The suspension of a plan to force the addition of folic acid to bread will result in the continued abortion and natural death of scores of babies with preventable deformities, a health campaigner says.
"Who is going to take responsibility for a couple of classrooms of kids that are not going to be there - every year?" said John Forman, executive director of the Organisation for Rare Disorders.
Under a new transtasman food standard, bakers were to be required to add folic acid to most bread from September, but Prime Minister John Key said yesterday that the Government's preference was to defer a decision on whether to proceed with the rule for three years.
The Cabinet would discuss the issue today.
The previous Labour-led Government agreed to the scheme because the New Zealand diet contains too little folate, the natural form of the food supplement folic acid. A sufficient intake reduces the risk of babies being born with neural tube defects, which range from spina bifida to the complete absence of the brain.
Around 50 babies are born with this condition each year.
Mr Forman said this number was expected to reduce by four to 14 cases through the mandatory fortification of bread. But this would also have reduced the number of abortions of fetuses that had neural tube defects.
He said there were 63 live births and aborted fetuses with neural tube defects in 2003, but the recording of aborted fetuses with the deformities was poor and was thought to be at least three times the number of live births.
Folic acid fortification overseas had been shown to reduce the incidence of neural tube defects by up to 70 per cent.
Mr Key's chief scientific adviser, Professor Peter Gluckman, last night agreed that many cases of neural tube defects were aborted or stillborn.
And he dismissed any link between folic acid intake at the levels proposed and increased rates of cancer.
But he said both these points were irrelevant to the current debate over the mandatory fortification policy. The issue was the poor communication of the science behind the move.

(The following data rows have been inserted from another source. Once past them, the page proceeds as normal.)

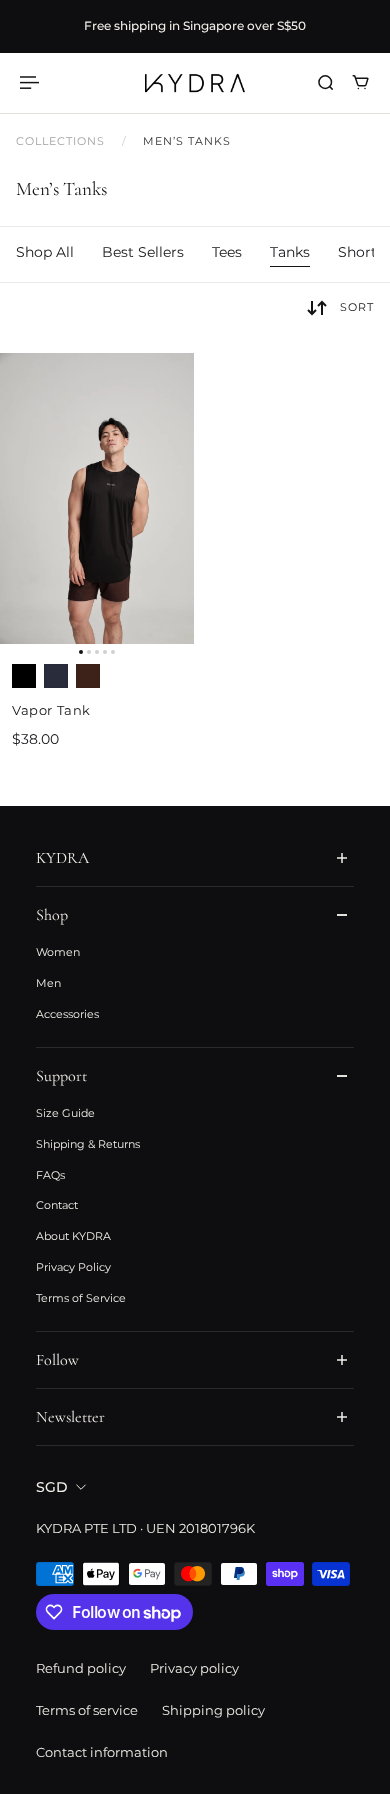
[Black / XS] (24, 676)
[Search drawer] (325, 82)
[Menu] (32, 82)
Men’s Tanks (187, 141)
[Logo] (195, 83)
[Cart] (360, 82)
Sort (357, 307)
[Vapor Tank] (97, 498)
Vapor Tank (51, 710)
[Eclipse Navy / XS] (56, 676)
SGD (52, 1487)
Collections (63, 141)
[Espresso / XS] (88, 676)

"Until the science has been properly communicated, we can't interfere in the food supply. Other interests have got into the game - the food industry and all sorts of other aspects - and there's been a fair bit of cherry picking in this by advocates on both sides of the science."
Food Safety Minister Kate Wilkinson has been lobbied by bakers opposed to mandatory fortification and has declared herself "not a fan" of the policy.

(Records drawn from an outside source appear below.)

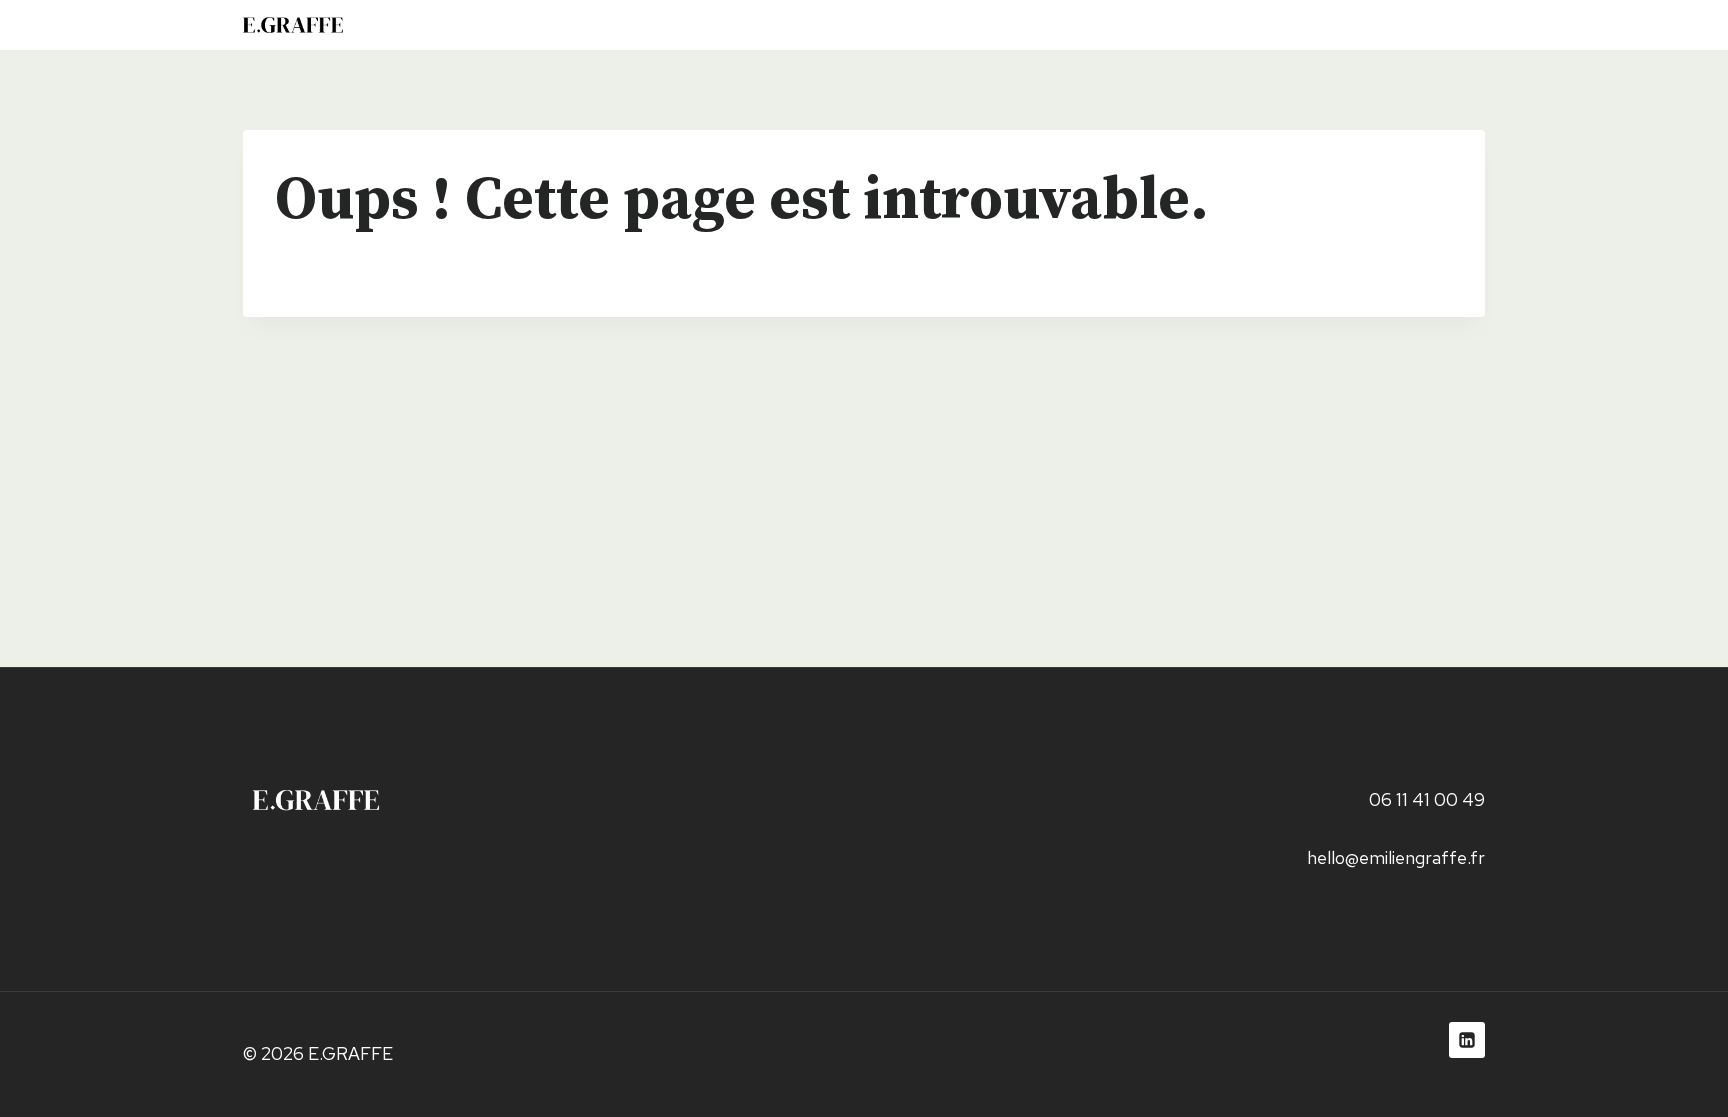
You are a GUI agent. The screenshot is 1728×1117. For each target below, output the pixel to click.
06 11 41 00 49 (1427, 799)
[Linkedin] (1467, 1040)
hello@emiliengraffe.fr (1396, 857)
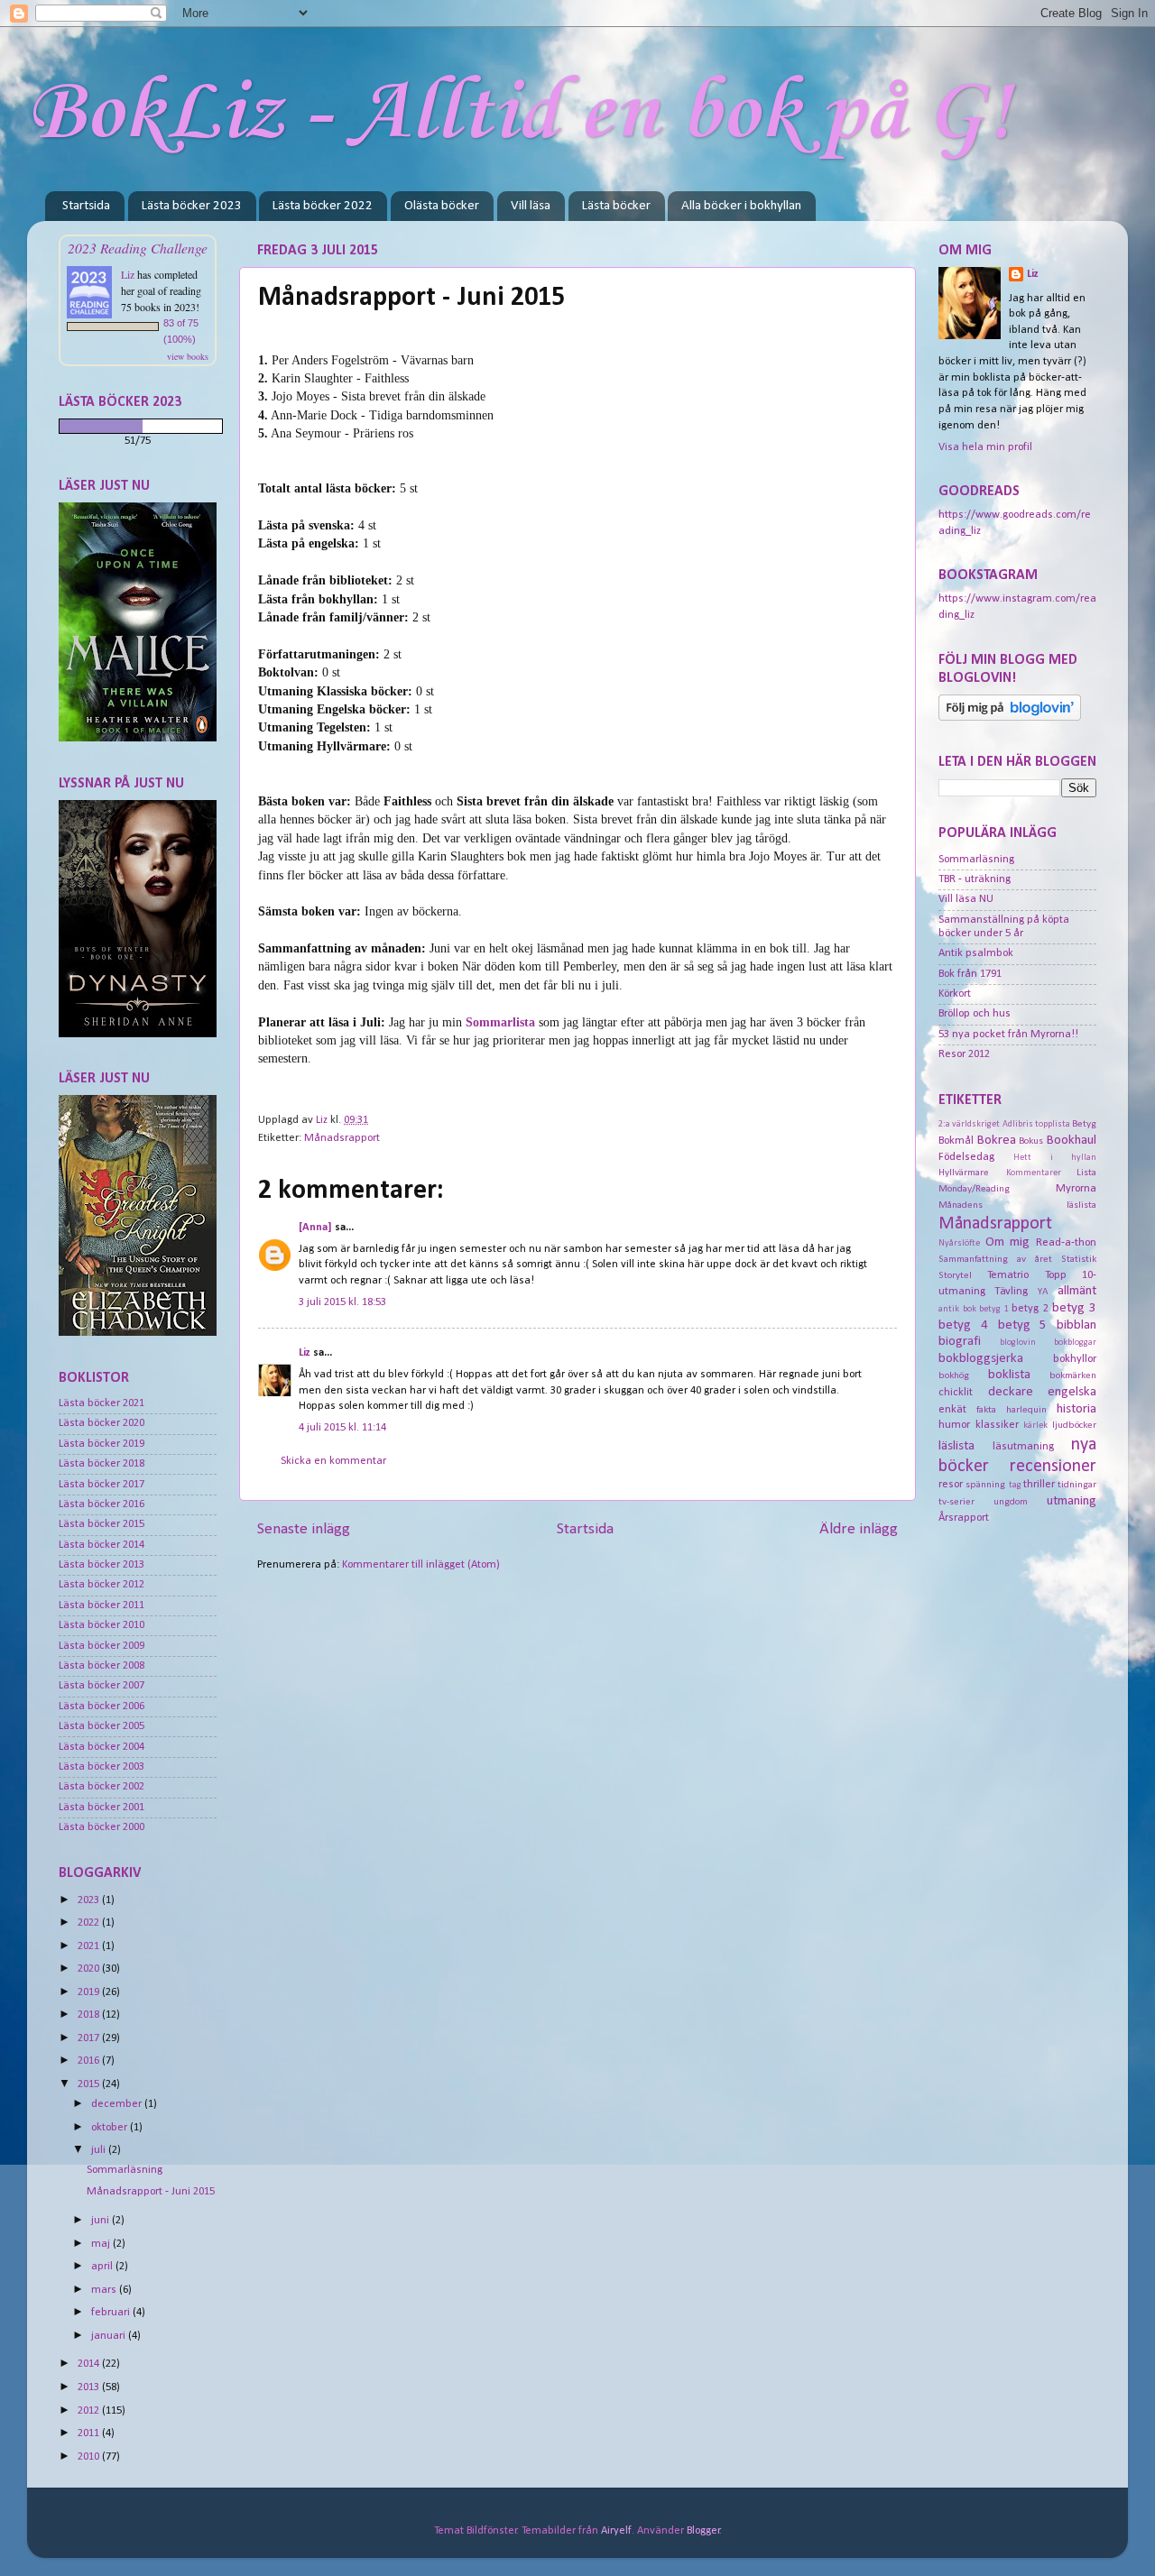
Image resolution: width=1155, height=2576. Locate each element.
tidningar (1077, 1484)
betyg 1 (994, 1309)
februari (112, 2312)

Last week she reached an agreement with her Australian counterpart, Mark Butler, that exempted New Zealand from the transtasman standard.
Mr Key said yesterday on TV One's Q&A programme: "The Government's clearly stated preferred option is that there is a deferral to the mandatory inclusion of folic acid in bread. That deferral would take place until May 2012, and we could then use that time to fully assess the merits or otherwise of the debate."
The Cabinet would consider releasing a discussion document.
Lyall Thurston, from the group Parents of Children with Spina Bifida, said commercial interests had prevailed over public health, and women might now be afraid to take folic acid supplements.
Labour's health spokeswoman, Ruth Dyson, said the deferral was a "cheap cop-out" in response to lobby-group scaremongering.